Translating the by-at into SQL

For the readers who are already familiar with SQL, then it can be noted that the Envision expression:

Moq = same(Suppliers.Moq) by Suppliers.Supplier at Supplier or defaultMoq

has the following equivalent in SQL, which uses an outer left join: UPDATE Items LEFT OUTER JOIN Suppliers ON Items.Supplier = Suppliers.Supplier SET Moq = COALESCE(Suppliers.Moq, defaultMoq) The Envision syntax emphasizes Excel-like calculations more than the relational algebra itself.

Cross Joins

The cross join is another classic relational operation supported by Envision. A cross join operates over a Cartesian product of the lines involved in the join. As a cross join can easily generate a large number of lines to be processed, we suggest to pay close attention to the size of the joined tables in order to keep the processing time under control. The syntax for cross join is the following:

T1.R = sum(T1.A * T2.B) cross (T1, T2) if (T1.C and T2.D) or T1.Default

This statement creates a temporary anonymous table that is the cross join of tables T1 and T2. The aggregator argument, as well as the if filter, are evaluated in this table (and therefore, forcibly inflated from tables T1 and T2). The result of the aggregation is computed into table T1 by aggregating together the filtered lines of the cross join that correspond to each line of T1.
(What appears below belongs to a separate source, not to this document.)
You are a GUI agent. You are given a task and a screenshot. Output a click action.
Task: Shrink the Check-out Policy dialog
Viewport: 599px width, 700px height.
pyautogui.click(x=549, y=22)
If there is already a relationship between T1 and T2 - such as Items and Orders where the latter can be inflated into the former - or if both tables are the same, then the alias-based variant can be used:

T1.R = sum(T1.A * TAlias.B) cross (T1, T2 as TAlias) if (T1.C and TAlias.B) or T1.Default

The alias table TAlias contains the same variables as T2, but has no relationship with any table (except the cross table itself). The alias table is not available outside the aggregator argument and if filter. An alias name may be used more than once in a given script (in separate aggregators), but must not conflict with input tables, built-in tables, or tables created with a table T = ... statement (as illustrated above).

The size of the cross-join is currently limited to 4e9 (four billion) lines. If crossing a table with itself, this means the table may be no larger than about 60k lines. In practice, Envision will feel noticeably slow much before actual limit at 4 billion lines is reached. We suggest to make sure that joined table are properly filtered before the cross join in order to keep the complexity in control.